• _Prompt_
Copy the items word for word, starting at the very beginning and ending with the line that contains "pos(543,534)". Leave out the pictures.

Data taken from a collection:
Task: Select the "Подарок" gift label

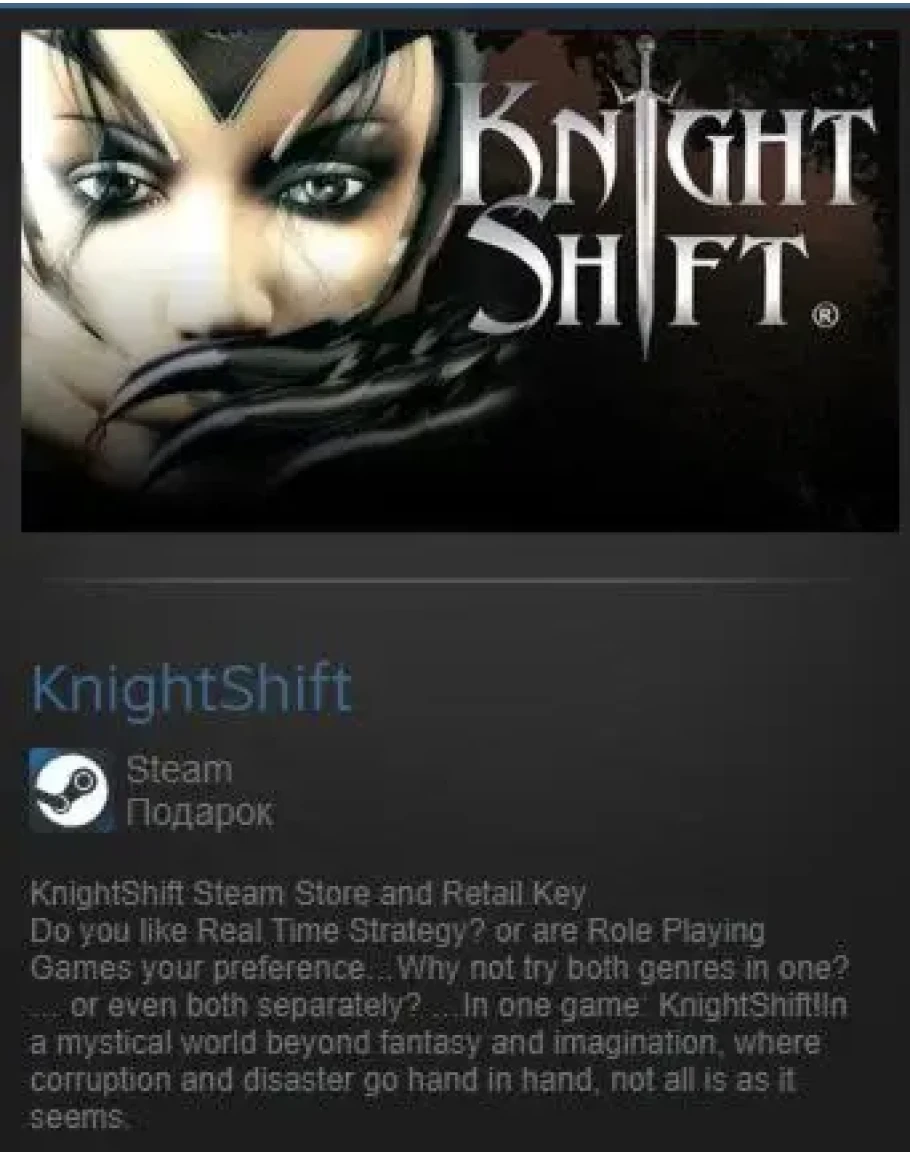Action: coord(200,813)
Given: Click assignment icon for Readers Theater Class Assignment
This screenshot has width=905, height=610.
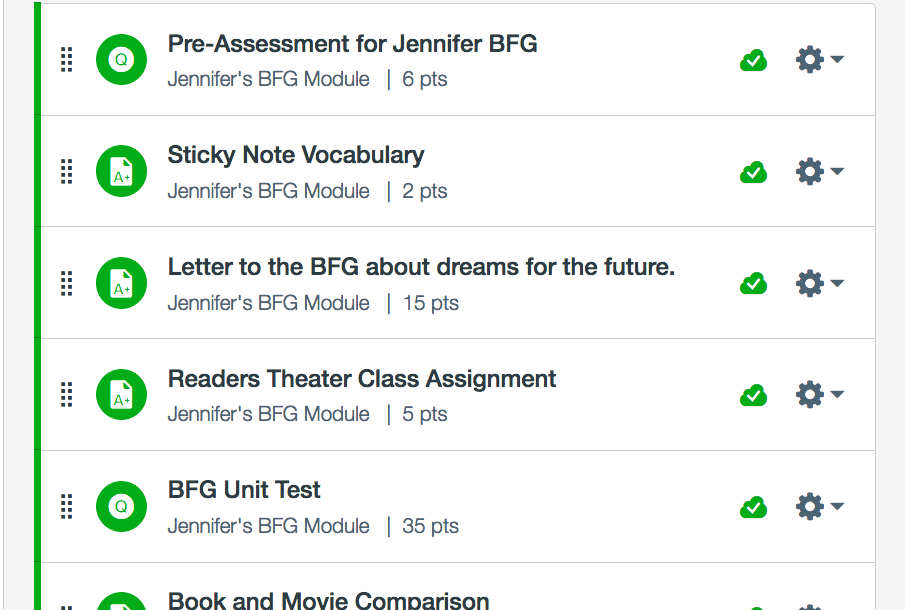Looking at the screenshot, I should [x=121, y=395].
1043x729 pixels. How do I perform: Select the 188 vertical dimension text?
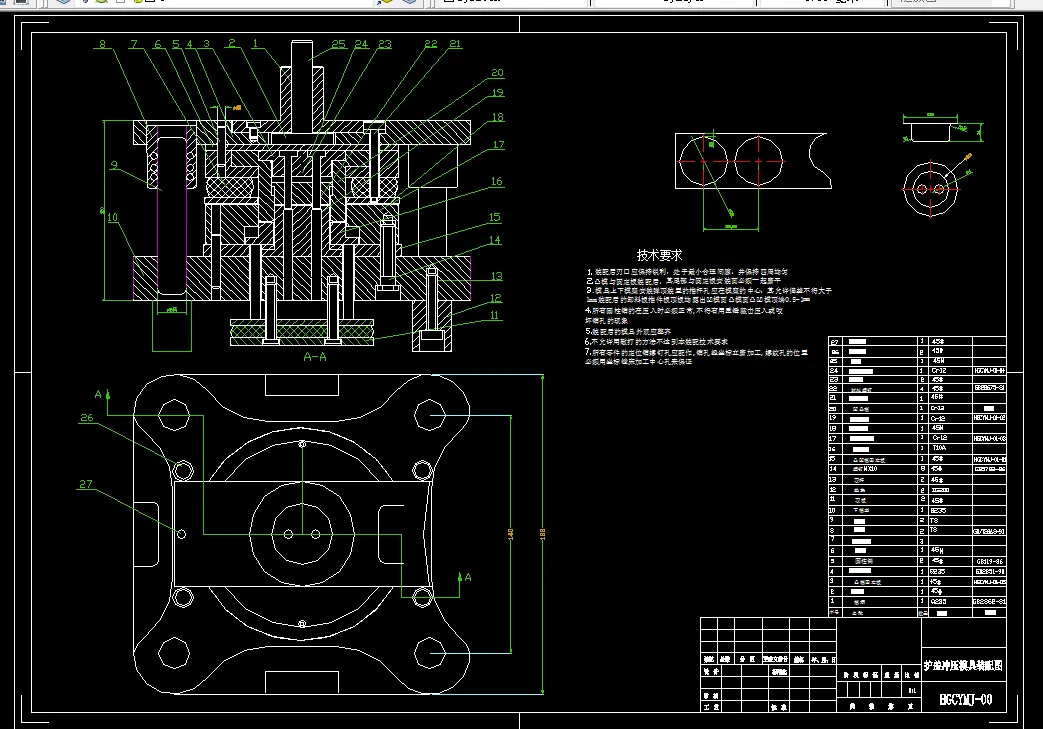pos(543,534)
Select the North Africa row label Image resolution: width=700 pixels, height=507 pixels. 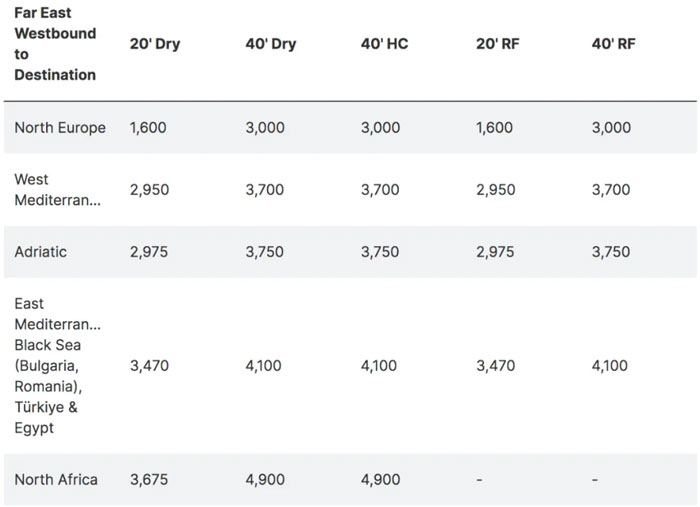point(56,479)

• _Reply to the exercise_
Task: Select the "Подарок" gift label

Action: coord(200,813)
Given: Click assignment icon for Readers Theater Class Assignment
This screenshot has width=905, height=610.
Looking at the screenshot, I should [x=121, y=395].
1043x729 pixels. How do I perform: Select the 188 vertical dimension text?
pos(543,534)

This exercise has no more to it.